What is required: Gather the lines below that include the string "section", copying each in full.

Entries supplied:

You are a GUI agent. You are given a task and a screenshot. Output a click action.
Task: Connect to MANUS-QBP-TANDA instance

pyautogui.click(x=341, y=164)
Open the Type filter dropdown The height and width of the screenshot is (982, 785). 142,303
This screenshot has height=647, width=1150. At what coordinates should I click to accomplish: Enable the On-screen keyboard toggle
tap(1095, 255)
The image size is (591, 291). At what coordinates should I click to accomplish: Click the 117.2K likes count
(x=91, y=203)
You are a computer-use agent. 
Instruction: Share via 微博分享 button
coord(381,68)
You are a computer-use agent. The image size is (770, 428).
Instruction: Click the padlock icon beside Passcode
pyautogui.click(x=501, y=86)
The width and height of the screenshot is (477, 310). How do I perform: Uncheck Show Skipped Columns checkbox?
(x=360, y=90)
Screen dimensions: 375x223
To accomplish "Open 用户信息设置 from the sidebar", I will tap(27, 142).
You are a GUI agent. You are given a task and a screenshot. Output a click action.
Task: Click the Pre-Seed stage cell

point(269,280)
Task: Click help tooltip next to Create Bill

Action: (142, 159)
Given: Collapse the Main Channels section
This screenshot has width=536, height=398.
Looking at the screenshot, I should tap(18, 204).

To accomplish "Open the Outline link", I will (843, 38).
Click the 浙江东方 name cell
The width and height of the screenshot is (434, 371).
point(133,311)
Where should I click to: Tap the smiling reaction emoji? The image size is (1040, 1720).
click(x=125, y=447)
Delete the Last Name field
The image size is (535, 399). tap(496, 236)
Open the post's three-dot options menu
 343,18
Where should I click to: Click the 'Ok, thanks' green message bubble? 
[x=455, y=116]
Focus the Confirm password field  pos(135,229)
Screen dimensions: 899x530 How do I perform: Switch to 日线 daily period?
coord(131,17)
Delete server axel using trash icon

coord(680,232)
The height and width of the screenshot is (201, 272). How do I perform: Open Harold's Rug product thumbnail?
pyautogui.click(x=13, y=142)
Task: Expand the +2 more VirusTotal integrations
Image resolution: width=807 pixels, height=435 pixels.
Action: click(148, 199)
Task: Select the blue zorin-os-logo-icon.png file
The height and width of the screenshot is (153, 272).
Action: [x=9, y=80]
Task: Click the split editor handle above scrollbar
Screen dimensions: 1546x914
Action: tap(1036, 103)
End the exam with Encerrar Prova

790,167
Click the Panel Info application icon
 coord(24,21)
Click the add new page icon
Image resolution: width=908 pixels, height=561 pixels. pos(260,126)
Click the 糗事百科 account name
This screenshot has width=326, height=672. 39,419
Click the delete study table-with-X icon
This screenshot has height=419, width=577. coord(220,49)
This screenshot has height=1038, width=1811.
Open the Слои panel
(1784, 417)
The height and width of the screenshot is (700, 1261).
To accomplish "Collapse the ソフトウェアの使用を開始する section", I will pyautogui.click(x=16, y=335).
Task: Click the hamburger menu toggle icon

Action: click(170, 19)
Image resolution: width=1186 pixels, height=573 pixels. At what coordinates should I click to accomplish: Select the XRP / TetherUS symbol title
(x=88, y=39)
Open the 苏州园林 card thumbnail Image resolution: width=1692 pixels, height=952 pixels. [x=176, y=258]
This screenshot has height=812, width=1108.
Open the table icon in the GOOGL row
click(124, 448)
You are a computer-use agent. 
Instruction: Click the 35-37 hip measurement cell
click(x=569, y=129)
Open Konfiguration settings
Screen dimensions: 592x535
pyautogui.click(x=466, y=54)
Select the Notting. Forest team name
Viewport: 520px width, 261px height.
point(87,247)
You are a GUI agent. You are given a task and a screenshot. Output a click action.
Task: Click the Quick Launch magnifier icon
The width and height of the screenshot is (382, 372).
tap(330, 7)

Solution to this task:
Given: Collapse the Main Channels section
To accomplish "Collapse the ソフトウェアの使用を開始する section", I will pyautogui.click(x=16, y=335).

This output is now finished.